▶ **Tarea del ejercicio 1**
Responde a estas preguntas sobre el texto de la santidad:
(a) ¿Cuál es la raíz de la santidad?
(b) ¿Qué palabra dirige el Señor al paralítico de nacimiento?
(c) ¿Qué radicaría inevitablemente en la relativización?

▶ **Fragmento de texto**
Santidad es una palabra que tiene su verdad en Dios y que en el creyente vive tan solo en la forma de una exigencia. El creyente puede poner su vida bajo el lema de esa exigencia: ¡Sed perfectos! ¡Sed santos!, pero nunca puede verla cumplida. En definitiva, no es libre de aceptar esa exigencia: él debe realizarla. Creyendo, pone su vida bajo una verdad que Dios ha hecho suya, una verdad que luego él se declara dispuesto a servir. La raíz de la santidad es, pues, la obediencia. Obediencia de fe. De hecho, obediencia ciega, que en el fondo sabe que aquí no hay nada para ver, para contemplar, para comprender, mediante la sola fuerza humana. Sin embargo, por otra parte, tampoco es una fe absurda o desesperada que secretamente sabe más que Dios, sino una fe humilde y abierta que deja todo el espacio a la esperanza del devenir. Lo mismo sucede en los milagros del Señor. Yo soy un paralítico de nacimiento y el Señor me dice: ¡Levántate! Y yo me levantaré. No porque gracias al trabajo de mi razón me he elevado hasta llegar a ver la justeza y sensatez de la fe, sino porque doy cabida en mí a la Palabra de Dios y en el mandato de la Palabra recibo la fe, de un modo repentino, abrupto, sin reflexionar si mi fe alcanza para cumplirla. En una aceptación íntegra del don de la fe que el Señor hace posible dándome su mandato. La fuerza de levantarme radica en la palabra creída: ¡Levántate! En la palabra está contenido todo lo que quiere e implica el acontecimiento del levantarse. No me levantaré para hacer dos pasos y no poder hacer el tercero. O para volver a acostarme. El levantarse implica el poder caminar y lo contiene en sí. Levantándome, no agotaré la fuerza del levantarse. La exigencia permanecerá viva en el interior del cumplimiento, e igualmente la fuerza. Me volveré a levantar también mañana y cada vez que la exigencia lo quiera. Pues ella ha transformado el acontecimiento del levantarse en un estado vivo y permanente, en un permanecer en el poder de levantarse. También en la vida cotidiana el Señor dona palabras que poseen la misma fuerza que sus palabras que obran milagros. Que contienen la vida de un modo siempre actual y capacitan al que las acoge para vivir y servir a la Palabra de un modo siempre actual, si bien a este servidor le es quitada toda posibilidad de graduar, de valorar la cercanía y la lejanía. La Palabra permanece absoluta, y el servidor no tiene el derecho de relativizarla en sí.
En la relativización radicaría, inevitablemente, el inicio de la incredulidad; al menos, la falta de fe que considera la exigencia del Señor algo exagerado e irrealizable. Que yo sea imperfecto, incluso el peor de los pecadores, aquí es irrelevante. Esto no hace que la Palabra pierda su carácter absoluto. Ella no se debilita: permanece el Vivo absoluto, el Absoluto vivo. El no querer del no creyente no puede privarla de lo suyo. Del creyente, sin embargo, solo se exige que ponga su vida a disposición de la vida de la Palabra en él, para que en él Ella posea la fuerza que posee en sí misma.

▶ **Tarea del ejercicio 2**
Reproduce, por favor, todas las entradas siguientes línea por línea, sin cambiar nada.

▶ **Material para la tarea**
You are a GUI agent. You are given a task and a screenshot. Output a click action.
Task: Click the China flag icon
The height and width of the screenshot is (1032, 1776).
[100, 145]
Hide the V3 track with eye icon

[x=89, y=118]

▶ **Resultado de la tarea 1**
(a) La obediencia, la obediencia de fe.
(b) ¡Levántate!
(c) El inicio de la incredulidad.

▶ **Resultado de la tarea 2**
You are a GUI agent. You are given a task and a screenshot. Output a click action.
Task: Click the China flag icon
The height and width of the screenshot is (1032, 1776).
[100, 145]
Hide the V3 track with eye icon

[x=89, y=118]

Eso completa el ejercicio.